Required work = Write all of the entries out again exactly.

Record excerpts Block Start

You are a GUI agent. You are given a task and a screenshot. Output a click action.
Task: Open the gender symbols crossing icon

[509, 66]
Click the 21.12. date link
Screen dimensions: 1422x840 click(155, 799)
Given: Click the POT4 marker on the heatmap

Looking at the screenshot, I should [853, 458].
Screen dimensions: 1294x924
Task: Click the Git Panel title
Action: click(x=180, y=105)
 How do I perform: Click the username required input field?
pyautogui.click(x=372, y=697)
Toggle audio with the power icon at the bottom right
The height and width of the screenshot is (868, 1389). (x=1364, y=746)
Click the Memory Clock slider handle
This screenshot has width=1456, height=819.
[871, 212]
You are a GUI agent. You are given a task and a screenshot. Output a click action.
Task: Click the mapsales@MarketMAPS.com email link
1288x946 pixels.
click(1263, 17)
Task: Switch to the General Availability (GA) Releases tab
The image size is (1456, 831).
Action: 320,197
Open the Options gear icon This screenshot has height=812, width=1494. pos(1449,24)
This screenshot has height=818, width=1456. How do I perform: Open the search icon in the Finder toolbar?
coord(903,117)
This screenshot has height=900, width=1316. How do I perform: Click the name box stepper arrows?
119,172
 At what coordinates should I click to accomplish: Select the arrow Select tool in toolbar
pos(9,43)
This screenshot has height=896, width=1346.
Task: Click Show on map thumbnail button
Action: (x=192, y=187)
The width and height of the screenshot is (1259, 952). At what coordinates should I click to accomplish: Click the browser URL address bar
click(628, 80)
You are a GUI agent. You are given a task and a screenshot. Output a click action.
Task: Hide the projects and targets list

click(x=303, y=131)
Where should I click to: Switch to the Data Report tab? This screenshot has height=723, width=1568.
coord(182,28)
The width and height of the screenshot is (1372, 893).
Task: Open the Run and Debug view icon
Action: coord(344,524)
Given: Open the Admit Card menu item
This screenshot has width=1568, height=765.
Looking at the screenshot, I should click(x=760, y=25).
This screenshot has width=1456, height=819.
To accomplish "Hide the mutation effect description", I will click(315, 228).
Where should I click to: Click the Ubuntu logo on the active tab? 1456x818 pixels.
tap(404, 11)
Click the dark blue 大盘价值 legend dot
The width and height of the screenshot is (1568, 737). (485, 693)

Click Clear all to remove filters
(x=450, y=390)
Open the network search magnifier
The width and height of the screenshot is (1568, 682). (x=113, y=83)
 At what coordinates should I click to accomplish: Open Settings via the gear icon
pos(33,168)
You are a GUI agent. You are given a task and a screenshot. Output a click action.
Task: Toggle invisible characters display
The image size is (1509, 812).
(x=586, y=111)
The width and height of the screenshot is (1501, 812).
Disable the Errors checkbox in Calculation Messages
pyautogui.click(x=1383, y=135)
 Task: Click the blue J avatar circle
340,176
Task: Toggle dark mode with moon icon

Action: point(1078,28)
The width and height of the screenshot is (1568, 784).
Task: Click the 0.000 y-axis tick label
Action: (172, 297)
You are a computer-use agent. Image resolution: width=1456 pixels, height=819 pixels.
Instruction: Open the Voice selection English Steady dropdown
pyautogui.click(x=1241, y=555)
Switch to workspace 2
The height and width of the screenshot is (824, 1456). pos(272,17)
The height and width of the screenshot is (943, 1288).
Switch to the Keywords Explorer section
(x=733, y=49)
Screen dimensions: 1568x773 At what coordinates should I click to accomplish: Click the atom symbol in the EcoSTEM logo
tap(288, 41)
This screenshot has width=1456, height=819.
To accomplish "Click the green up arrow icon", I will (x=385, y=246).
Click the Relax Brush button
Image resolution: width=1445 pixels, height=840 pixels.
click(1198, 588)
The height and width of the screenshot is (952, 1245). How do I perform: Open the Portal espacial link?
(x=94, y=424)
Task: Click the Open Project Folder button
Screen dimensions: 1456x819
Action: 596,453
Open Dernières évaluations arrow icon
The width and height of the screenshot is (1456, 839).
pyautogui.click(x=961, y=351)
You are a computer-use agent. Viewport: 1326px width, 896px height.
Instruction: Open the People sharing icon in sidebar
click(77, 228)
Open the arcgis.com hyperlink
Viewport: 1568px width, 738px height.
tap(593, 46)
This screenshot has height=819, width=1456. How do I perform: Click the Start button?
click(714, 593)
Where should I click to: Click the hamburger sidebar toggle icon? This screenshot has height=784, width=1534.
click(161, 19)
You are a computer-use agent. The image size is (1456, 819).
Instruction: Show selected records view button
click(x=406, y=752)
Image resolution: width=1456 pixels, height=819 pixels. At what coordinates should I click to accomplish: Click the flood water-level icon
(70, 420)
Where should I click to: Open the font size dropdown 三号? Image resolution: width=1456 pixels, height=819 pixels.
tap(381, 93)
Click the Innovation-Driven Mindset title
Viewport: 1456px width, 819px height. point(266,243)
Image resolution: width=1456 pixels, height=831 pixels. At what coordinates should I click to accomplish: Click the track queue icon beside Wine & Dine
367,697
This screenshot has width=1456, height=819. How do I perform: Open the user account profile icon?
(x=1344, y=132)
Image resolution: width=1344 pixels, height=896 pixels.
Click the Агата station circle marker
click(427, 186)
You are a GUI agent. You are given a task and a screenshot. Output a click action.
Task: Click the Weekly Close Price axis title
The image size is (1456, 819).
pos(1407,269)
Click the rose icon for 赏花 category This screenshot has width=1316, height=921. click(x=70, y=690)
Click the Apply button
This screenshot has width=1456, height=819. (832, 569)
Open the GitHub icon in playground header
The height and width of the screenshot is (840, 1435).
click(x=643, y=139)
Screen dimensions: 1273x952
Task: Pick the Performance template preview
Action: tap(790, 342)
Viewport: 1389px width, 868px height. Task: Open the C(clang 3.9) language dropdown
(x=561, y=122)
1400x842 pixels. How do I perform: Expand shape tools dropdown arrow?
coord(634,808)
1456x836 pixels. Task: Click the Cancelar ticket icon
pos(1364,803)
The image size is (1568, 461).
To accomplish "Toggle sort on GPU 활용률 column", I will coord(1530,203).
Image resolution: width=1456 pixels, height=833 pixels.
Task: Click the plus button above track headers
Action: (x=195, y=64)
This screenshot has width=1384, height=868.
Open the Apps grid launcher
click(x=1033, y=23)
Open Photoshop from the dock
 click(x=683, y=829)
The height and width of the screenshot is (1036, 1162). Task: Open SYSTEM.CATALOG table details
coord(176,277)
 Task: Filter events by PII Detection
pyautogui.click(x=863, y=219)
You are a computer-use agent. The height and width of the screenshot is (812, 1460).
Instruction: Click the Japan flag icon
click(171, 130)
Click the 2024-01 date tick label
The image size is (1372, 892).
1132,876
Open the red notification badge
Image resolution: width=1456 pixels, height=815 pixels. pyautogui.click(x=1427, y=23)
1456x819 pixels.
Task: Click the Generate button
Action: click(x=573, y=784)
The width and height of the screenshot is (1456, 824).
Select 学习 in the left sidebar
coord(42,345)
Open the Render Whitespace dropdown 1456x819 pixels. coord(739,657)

Record excerpts Block End

Result of the task =
You are a GUI agent. You are given a task and a screenshot. Output a click action.
Task: Open the gender symbols crossing icon

[509, 66]
Click the 21.12. date link
Screen dimensions: 1422x840 click(155, 799)
Given: Click the POT4 marker on the heatmap

Looking at the screenshot, I should [853, 458].
Screen dimensions: 1294x924
Task: Click the Git Panel title
Action: click(x=180, y=105)
 How do I perform: Click the username required input field?
pyautogui.click(x=372, y=697)
Toggle audio with the power icon at the bottom right
The height and width of the screenshot is (868, 1389). (x=1364, y=746)
Click the Memory Clock slider handle
This screenshot has width=1456, height=819.
[871, 212]
You are a GUI agent. You are given a task and a screenshot. Output a click action.
Task: Click the mapsales@MarketMAPS.com email link
1288x946 pixels.
click(1263, 17)
Task: Switch to the General Availability (GA) Releases tab
The image size is (1456, 831).
Action: 320,197
Open the Options gear icon This screenshot has height=812, width=1494. pos(1449,24)
This screenshot has height=818, width=1456. How do I perform: Open the search icon in the Finder toolbar?
coord(903,117)
This screenshot has height=900, width=1316. How do I perform: Click the name box stepper arrows?
119,172
 At what coordinates should I click to accomplish: Select the arrow Select tool in toolbar
pos(9,43)
This screenshot has height=896, width=1346.
Task: Click Show on map thumbnail button
Action: (x=192, y=187)
The width and height of the screenshot is (1259, 952). At what coordinates should I click to accomplish: Click the browser URL address bar
click(628, 80)
You are a GUI agent. You are given a task and a screenshot. Output a click action.
Task: Hide the projects and targets list

click(x=303, y=131)
Where should I click to: Switch to the Data Report tab? This screenshot has height=723, width=1568.
coord(182,28)
The width and height of the screenshot is (1372, 893).
Task: Open the Run and Debug view icon
Action: coord(344,524)
Given: Open the Admit Card menu item
This screenshot has width=1568, height=765.
Looking at the screenshot, I should click(x=760, y=25).
This screenshot has width=1456, height=819.
To accomplish "Hide the mutation effect description", I will click(315, 228).
Where should I click to: Click the Ubuntu logo on the active tab? 1456x818 pixels.
tap(404, 11)
Click the dark blue 大盘价值 legend dot
The width and height of the screenshot is (1568, 737). (485, 693)

Click Clear all to remove filters
(x=450, y=390)
Open the network search magnifier
The width and height of the screenshot is (1568, 682). (x=113, y=83)
 At what coordinates should I click to accomplish: Open Settings via the gear icon
pos(33,168)
You are a GUI agent. You are given a task and a screenshot. Output a click action.
Task: Toggle invisible characters display
The image size is (1509, 812).
(x=586, y=111)
The width and height of the screenshot is (1501, 812).
Disable the Errors checkbox in Calculation Messages
pyautogui.click(x=1383, y=135)
 Task: Click the blue J avatar circle
340,176
Task: Toggle dark mode with moon icon

Action: point(1078,28)
The width and height of the screenshot is (1568, 784).
Task: Click the 0.000 y-axis tick label
Action: (172, 297)
You are a computer-use agent. Image resolution: width=1456 pixels, height=819 pixels.
Instruction: Open the Voice selection English Steady dropdown
pyautogui.click(x=1241, y=555)
Switch to workspace 2
The height and width of the screenshot is (824, 1456). pos(272,17)
The height and width of the screenshot is (943, 1288).
Switch to the Keywords Explorer section
(x=733, y=49)
Screen dimensions: 1568x773 At what coordinates should I click to accomplish: Click the atom symbol in the EcoSTEM logo
tap(288, 41)
This screenshot has width=1456, height=819.
To accomplish "Click the green up arrow icon", I will (x=385, y=246).
Click the Relax Brush button
Image resolution: width=1445 pixels, height=840 pixels.
click(1198, 588)
The height and width of the screenshot is (952, 1245). How do I perform: Open the Portal espacial link?
(x=94, y=424)
Task: Click the Open Project Folder button
Screen dimensions: 1456x819
Action: 596,453
Open Dernières évaluations arrow icon
The width and height of the screenshot is (1456, 839).
pyautogui.click(x=961, y=351)
You are a computer-use agent. Viewport: 1326px width, 896px height.
Instruction: Open the People sharing icon in sidebar
click(77, 228)
Open the arcgis.com hyperlink
Viewport: 1568px width, 738px height.
tap(593, 46)
This screenshot has height=819, width=1456. How do I perform: Click the Start button?
click(714, 593)
Where should I click to: Click the hamburger sidebar toggle icon? This screenshot has height=784, width=1534.
click(161, 19)
You are a computer-use agent. The image size is (1456, 819).
Instruction: Show selected records view button
click(x=406, y=752)
Image resolution: width=1456 pixels, height=819 pixels. At what coordinates should I click to accomplish: Click the flood water-level icon
(70, 420)
Where should I click to: Open the font size dropdown 三号? Image resolution: width=1456 pixels, height=819 pixels.
tap(381, 93)
Click the Innovation-Driven Mindset title
Viewport: 1456px width, 819px height. point(266,243)
Image resolution: width=1456 pixels, height=831 pixels. At what coordinates should I click to accomplish: Click the track queue icon beside Wine & Dine
367,697
This screenshot has width=1456, height=819. How do I perform: Open the user account profile icon?
(x=1344, y=132)
Image resolution: width=1344 pixels, height=896 pixels.
Click the Агата station circle marker
click(427, 186)
You are a GUI agent. You are given a task and a screenshot. Output a click action.
Task: Click the Weekly Close Price axis title
The image size is (1456, 819).
pos(1407,269)
Click the rose icon for 赏花 category This screenshot has width=1316, height=921. click(x=70, y=690)
Click the Apply button
This screenshot has width=1456, height=819. (832, 569)
Open the GitHub icon in playground header
The height and width of the screenshot is (840, 1435).
click(x=643, y=139)
Screen dimensions: 1273x952
Task: Pick the Performance template preview
Action: tap(790, 342)
Viewport: 1389px width, 868px height. Task: Open the C(clang 3.9) language dropdown
(x=561, y=122)
1400x842 pixels. How do I perform: Expand shape tools dropdown arrow?
coord(634,808)
1456x836 pixels. Task: Click the Cancelar ticket icon
pos(1364,803)
The image size is (1568, 461).
To accomplish "Toggle sort on GPU 활용률 column", I will coord(1530,203).
Image resolution: width=1456 pixels, height=833 pixels.
Task: Click the plus button above track headers
Action: (x=195, y=64)
This screenshot has width=1384, height=868.
Open the Apps grid launcher
click(x=1033, y=23)
Open Photoshop from the dock
 click(x=683, y=829)
The height and width of the screenshot is (1036, 1162). Task: Open SYSTEM.CATALOG table details
coord(176,277)
 Task: Filter events by PII Detection
pyautogui.click(x=863, y=219)
You are a computer-use agent. The height and width of the screenshot is (812, 1460).
Instruction: Click the Japan flag icon
click(171, 130)
Click the 2024-01 date tick label
The image size is (1372, 892).
1132,876
Open the red notification badge
Image resolution: width=1456 pixels, height=815 pixels. pyautogui.click(x=1427, y=23)
1456x819 pixels.
Task: Click the Generate button
Action: click(x=573, y=784)
The width and height of the screenshot is (1456, 824).
Select 学习 in the left sidebar
coord(42,345)
Open the Render Whitespace dropdown 1456x819 pixels. coord(739,657)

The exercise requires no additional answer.